DOCUMENT PASSAGE
Tuesday, January 1, 2013

Island Paradise: Churchill Barriers

According to the undisputed and infallible source of all knowledge:

On 14 October 1939, the Royal Navy battleship HMS Royal Oak was sunk at her moorings within the natural harbour of Scapa Flow in a nighttime attack by the German U-boat U-47 under the command of G√ľnther Prien. Shortly before midnight on the 13 October the U-47 had entered Scapa Flow through Kirk Sound between Lamb Holm and the Orkney Mainland. Although the shallow eastern passages had been secured with measures including sunken block ships, booms and anti-submarine nets, Prien was able to navigate the U-47 around the obstructions at high tide. He then launched a surprise torpedo attack on the unsuspecting Royal Navy battleship while it was at anchor in Scapa Flow. The U-47 then escaped seaward using the same channel by navigating between the block ships.

In response, First Lord of the Admiralty Winston Churchill ordered the construction of several permanent barriers to prevent any further attacks. Work began in May 1940 and was completed by September 1944. However the barriers were not officially opened until 12 May 1945, four days after the end of World War II in Europe.
Basically, they took a bunch of Italian prisoners from the North Africa campaign, and put them to work making concrete blocks that were then dropped into the channels between various islands on the eastern end of the archipelago. One links the Orkney Mainland to Lamb Holm; the second links Lamb Holm to Glimps Holm; the third links Glimps Holm to Burray; and the final one links Burray to South Ronaldsay. Since the threat from German U-boats has declined slightly since the early 1940's, they're now used primarily as bridges. I can only imagine how restricted I would have been in my movements if Winston Churchill hadn't given the order.

DATA PROVIDED
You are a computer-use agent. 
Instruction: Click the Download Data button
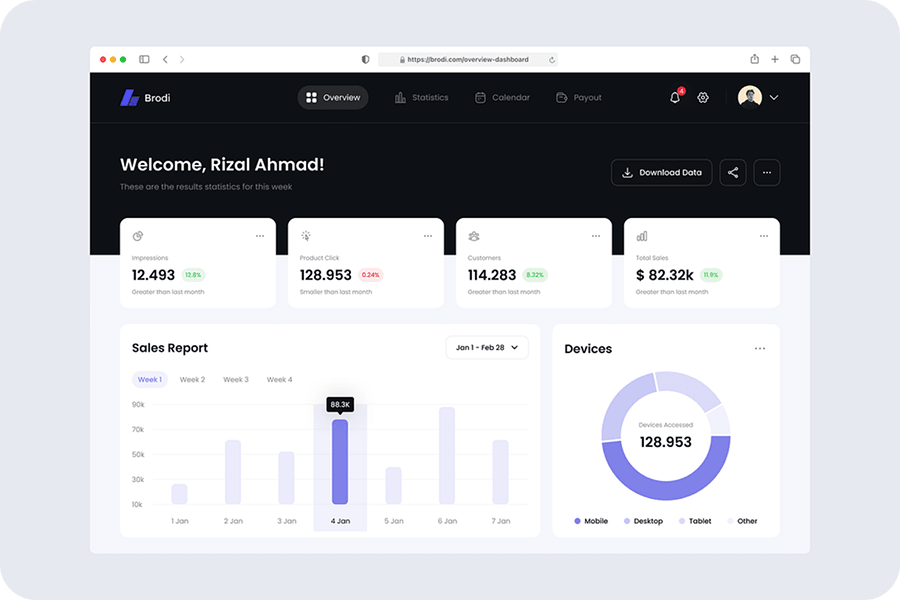pyautogui.click(x=662, y=172)
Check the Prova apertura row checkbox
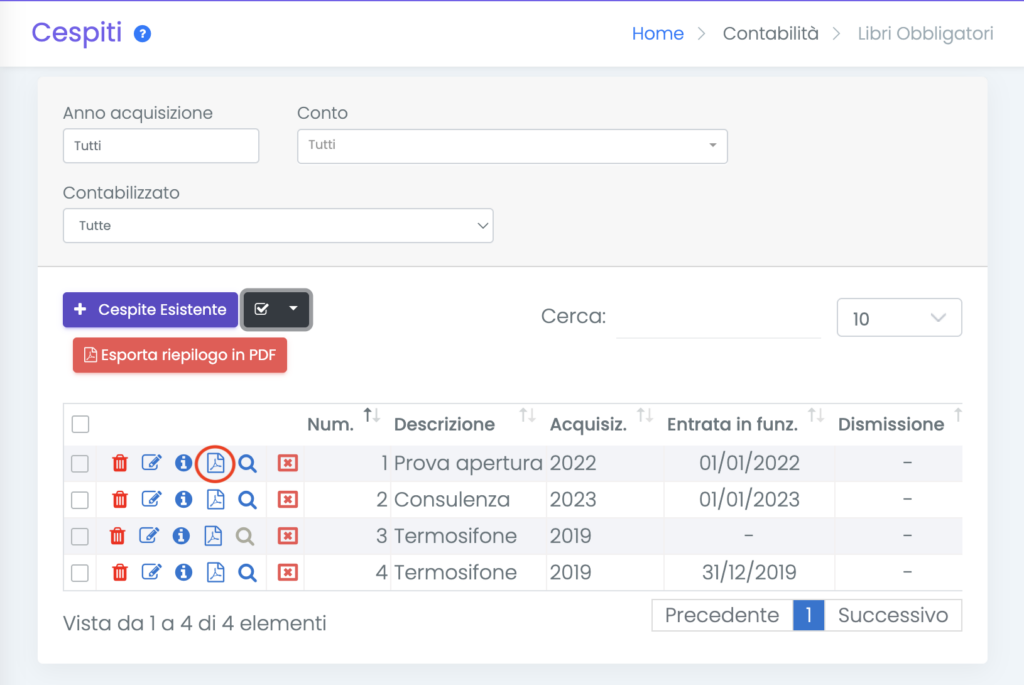The width and height of the screenshot is (1024, 685). pos(80,463)
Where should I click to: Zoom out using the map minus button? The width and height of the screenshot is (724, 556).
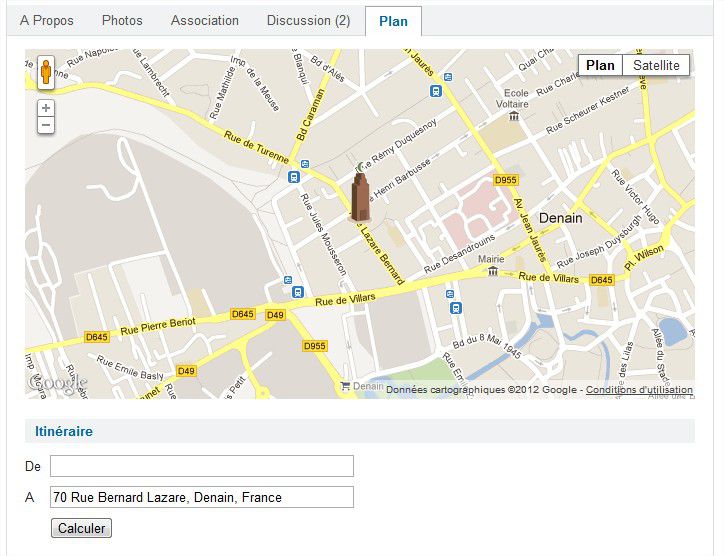pyautogui.click(x=46, y=125)
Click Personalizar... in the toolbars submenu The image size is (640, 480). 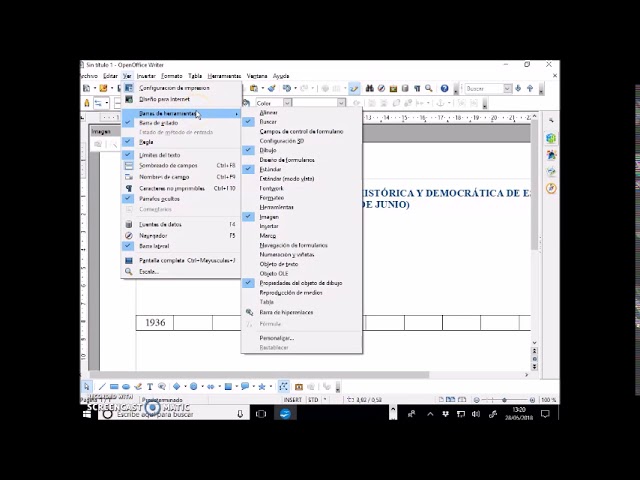276,338
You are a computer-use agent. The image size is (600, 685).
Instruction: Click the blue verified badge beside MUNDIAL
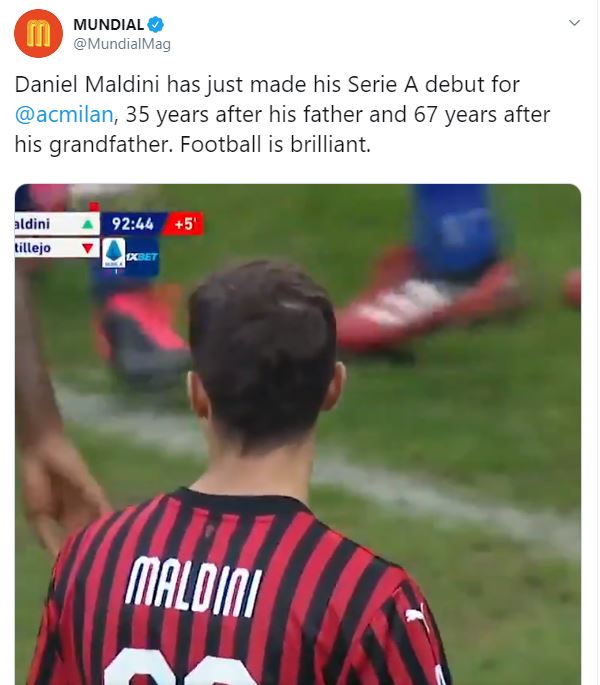coord(156,24)
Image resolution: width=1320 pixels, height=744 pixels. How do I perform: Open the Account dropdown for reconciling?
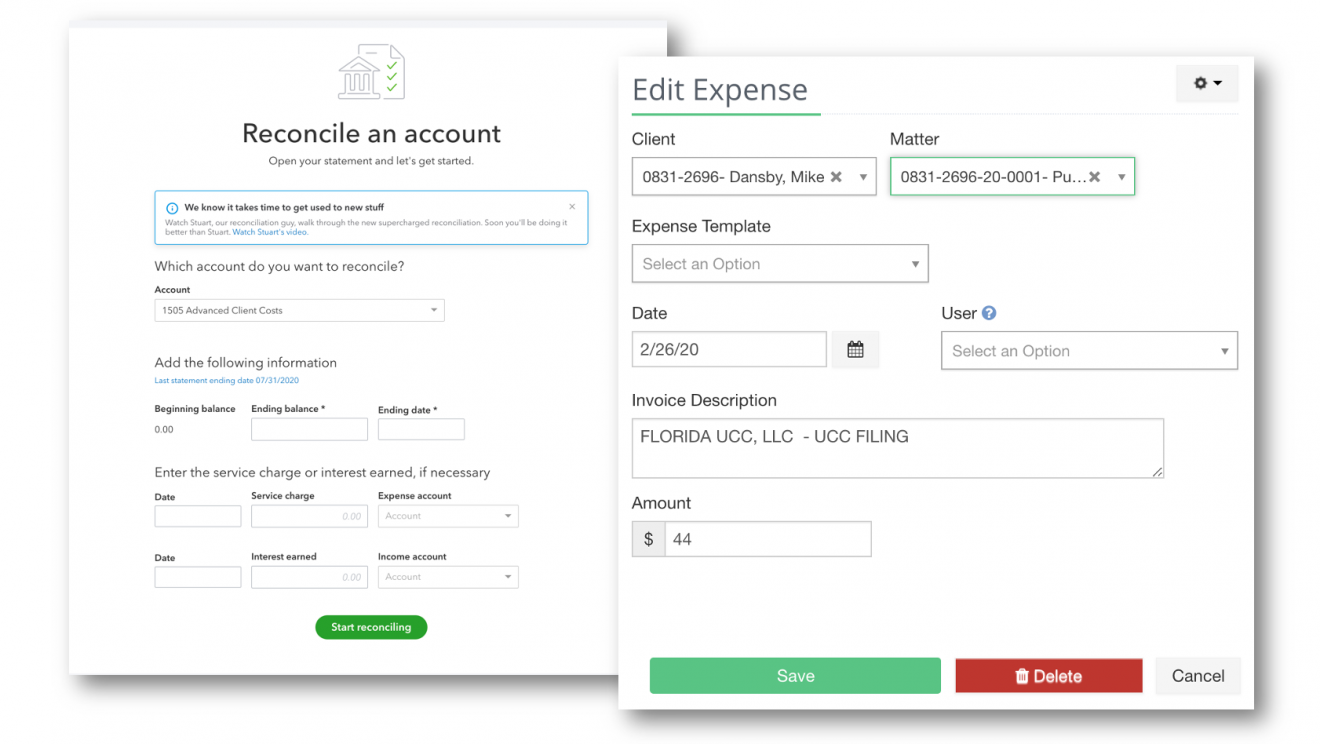pyautogui.click(x=299, y=311)
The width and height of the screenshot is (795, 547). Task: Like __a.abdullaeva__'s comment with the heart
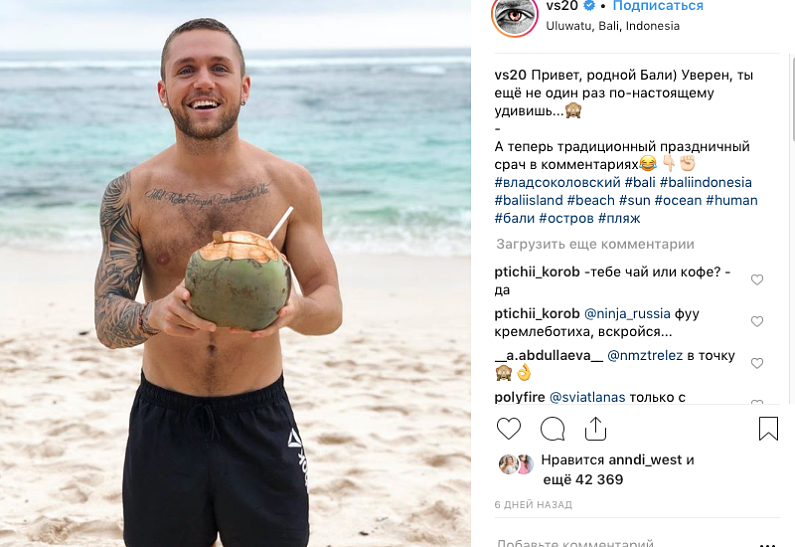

LIST OF TASKS
- 1) In the Churchill Barriers post, on what date were the barriers officially opened?
- 2) In the entries, rewrite the lines from the one containing "You are a computer-use agent. The" through the end of the entries, replacing "dropdown" with "drop-down list" and changing nothing else. Leave out the pictures.

SOLVED TASKS
- 1) 12 May 1945

- 2)
You are a computer-use agent. The image size is (600, 685).
Instruction: Click the blue verified badge beside MUNDIAL
coord(156,24)
Image resolution: width=1320 pixels, height=744 pixels. How do I perform: Open the Account drop-down list for reconciling?
pyautogui.click(x=299, y=311)
The width and height of the screenshot is (795, 547). Task: Like __a.abdullaeva__'s comment with the heart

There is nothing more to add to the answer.